### Goal of the exercise
Format each line of the material below as a row in a Markdown table with two columns, "Row" for the line number and "Line" for the text, and skip any blank lines. Leave the pictures out of your answer.

Source data
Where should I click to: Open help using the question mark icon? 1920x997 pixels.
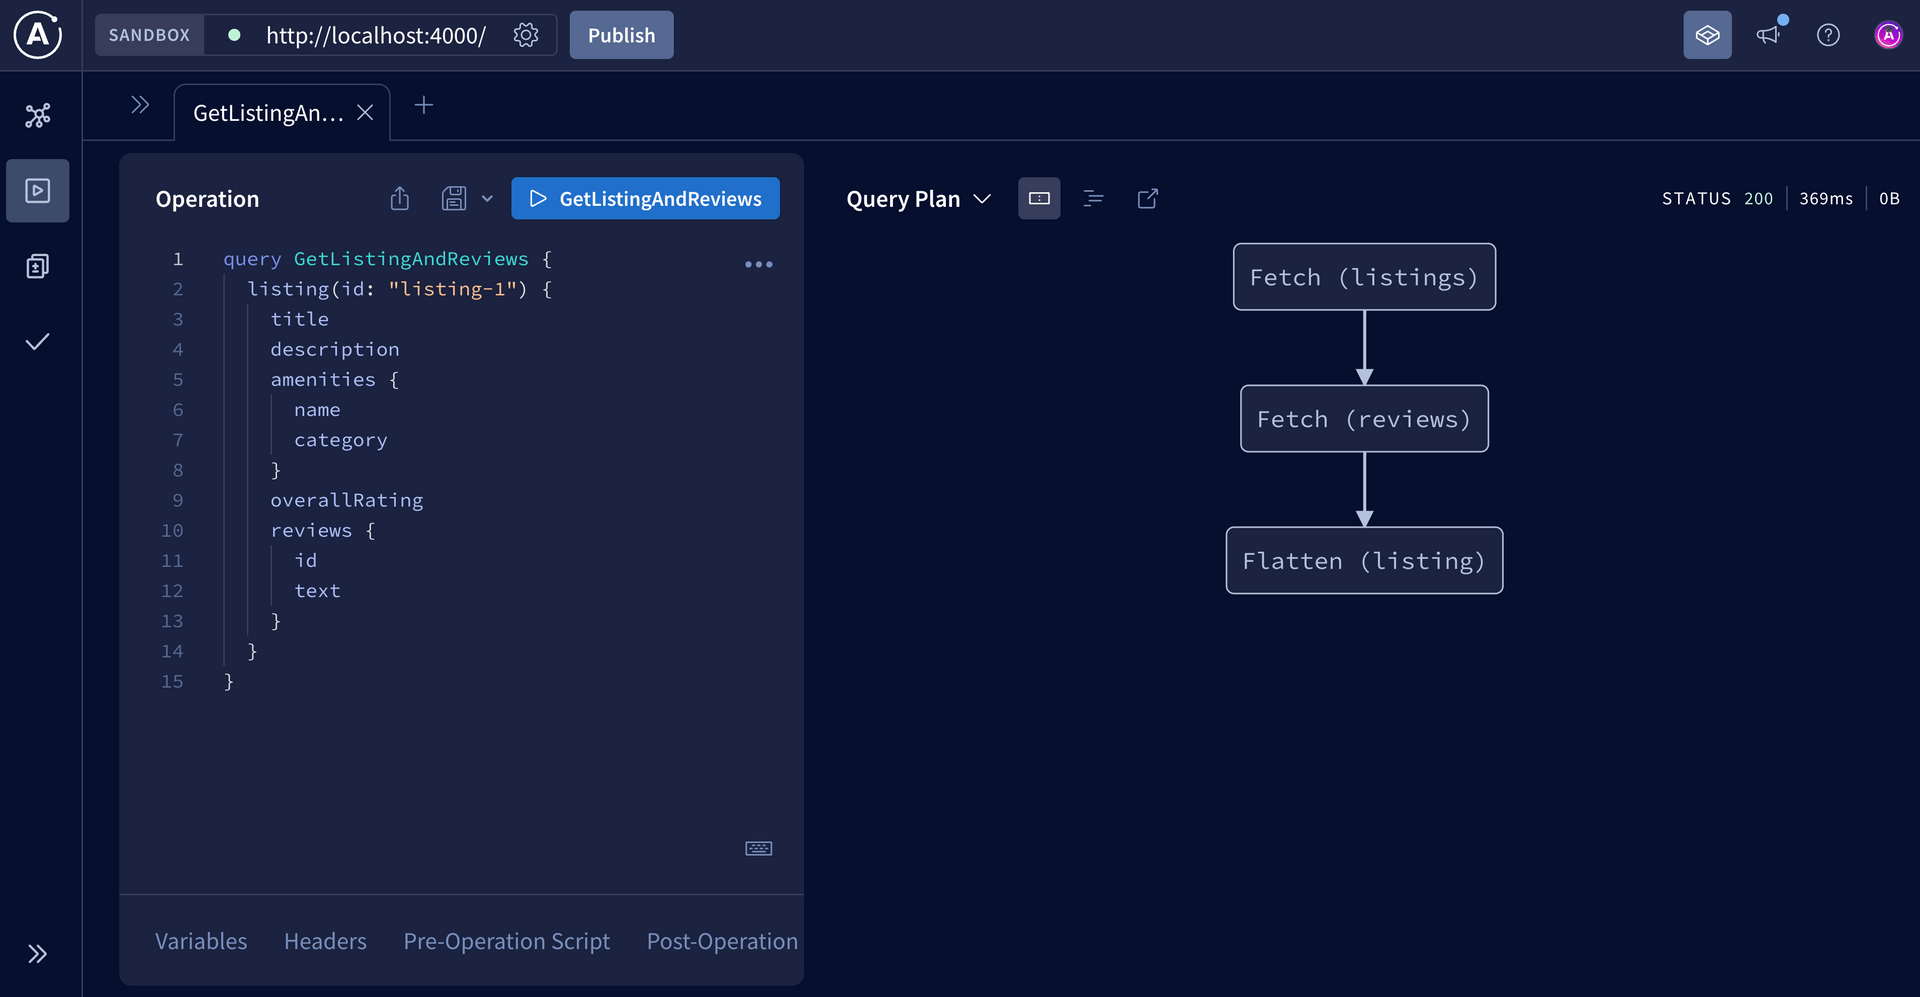(x=1829, y=35)
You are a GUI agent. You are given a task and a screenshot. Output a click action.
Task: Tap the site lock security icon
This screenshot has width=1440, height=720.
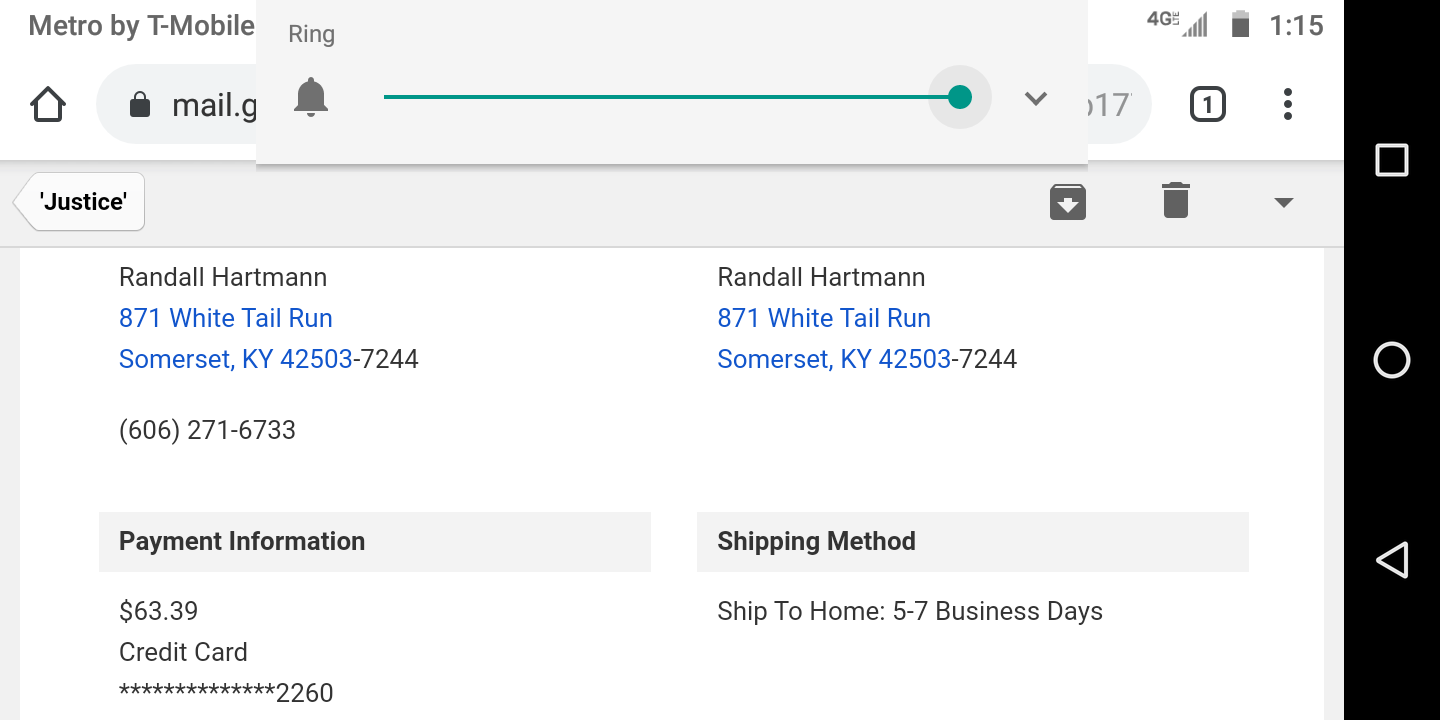(140, 104)
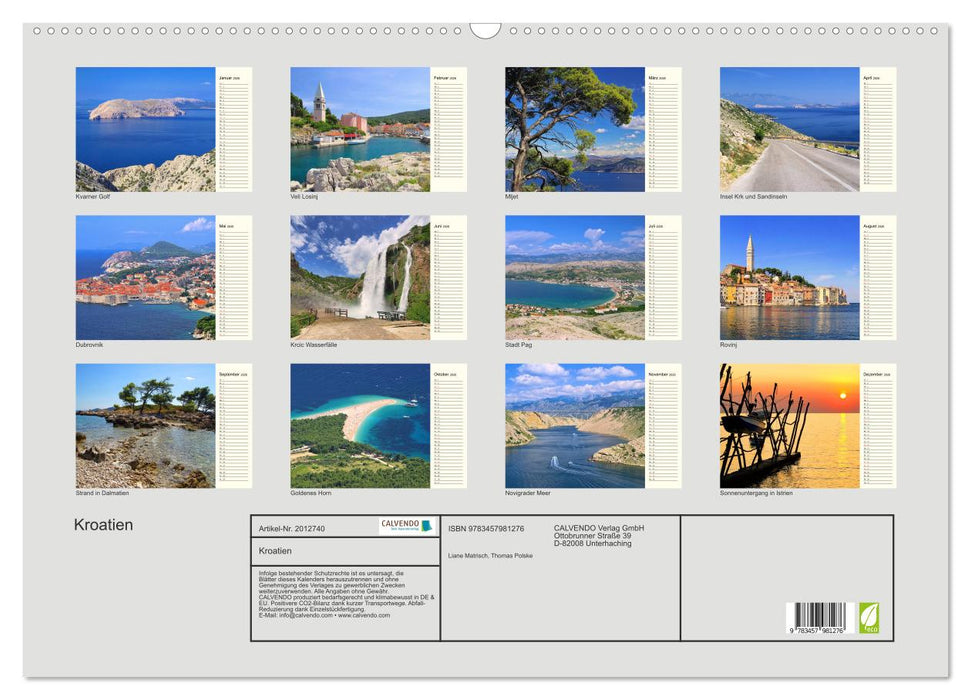The height and width of the screenshot is (700, 971).
Task: Select the Kroatien title text field
Action: (x=276, y=550)
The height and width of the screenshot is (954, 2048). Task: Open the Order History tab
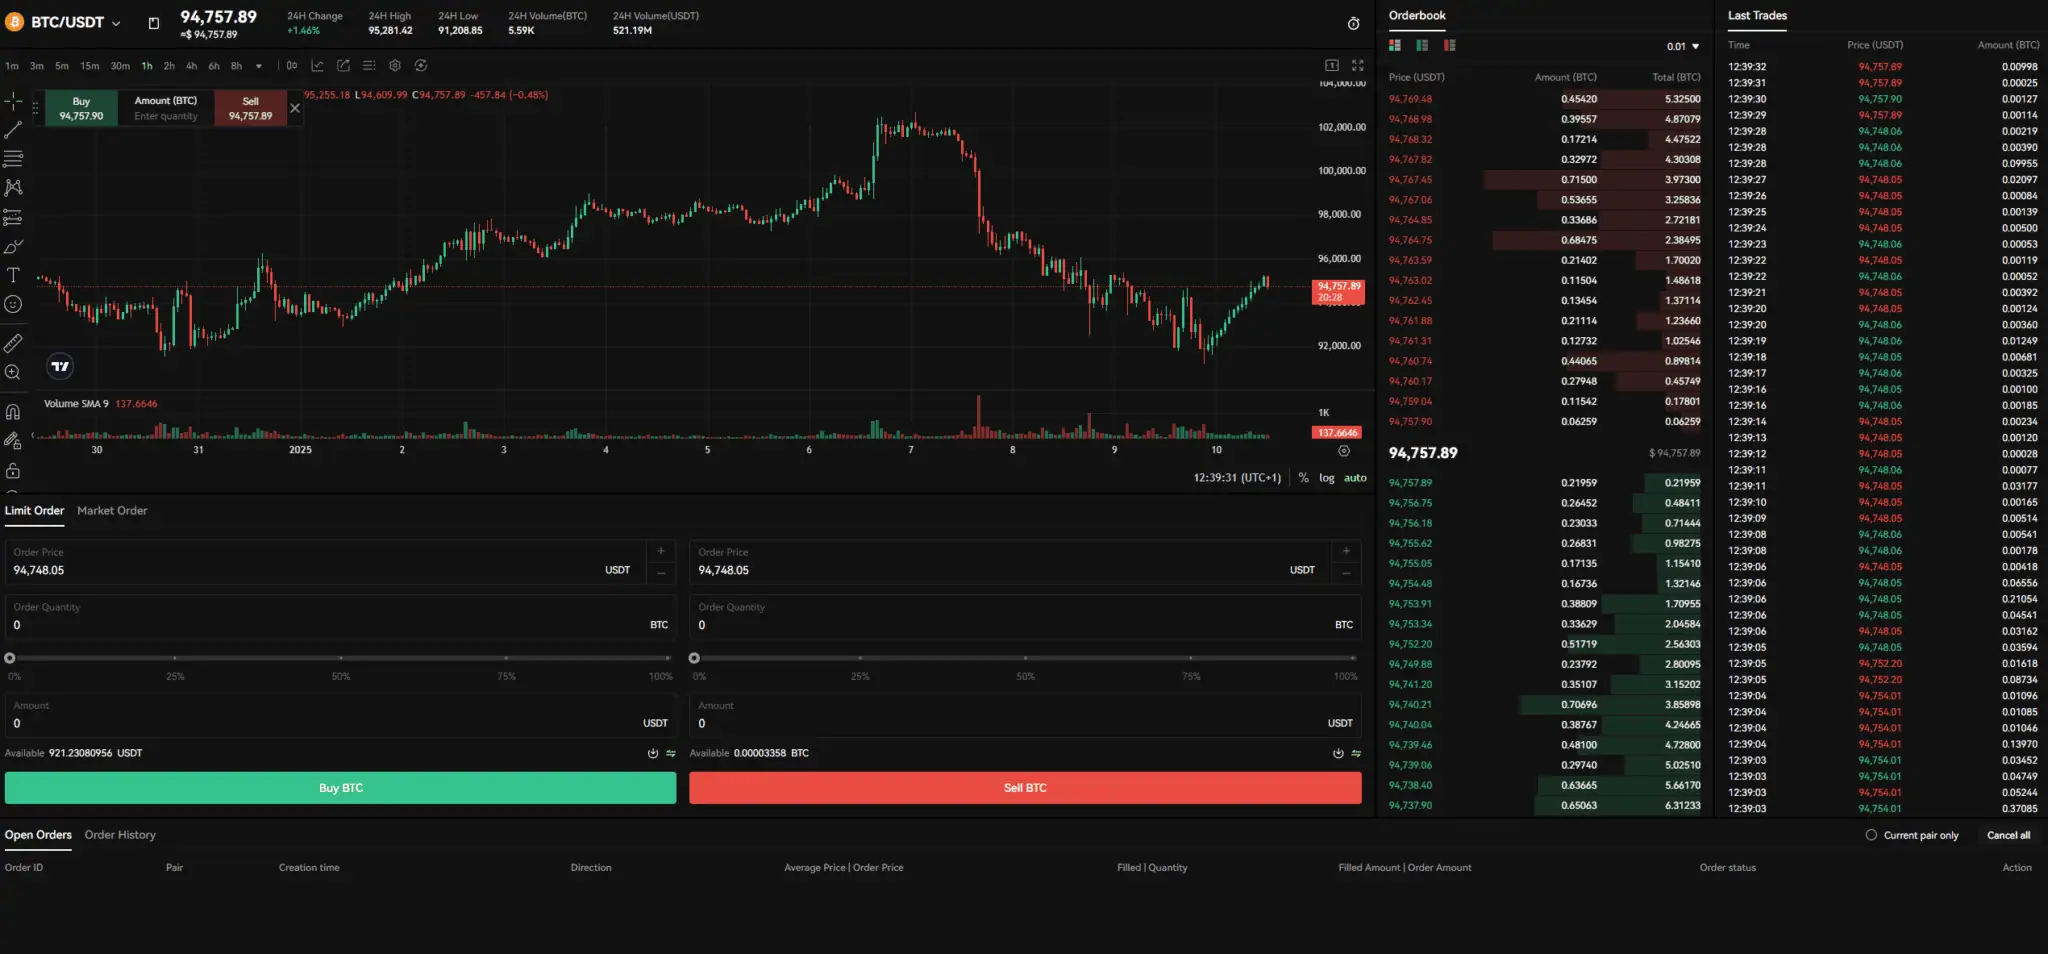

### The solution
| Row | Line |
|---|---|
| 1 | Where should I click to: Open help using the question mark icon? 1920x997 pixels. |
| 2 | (x=1829, y=35) |
| 3 | You are a GUI agent. You are given a task and a screenshot. Output a click action. |
| 4 | Task: Tap the site lock security icon |
| 5 | This screenshot has width=1440, height=720. |
| 6 | (140, 104) |
| 7 | The height and width of the screenshot is (700, 971). |
| 8 | Task: Select the Kroatien title text field |
| 9 | Action: (x=276, y=550) |
| 10 | The height and width of the screenshot is (954, 2048). Task: Open the Order History tab |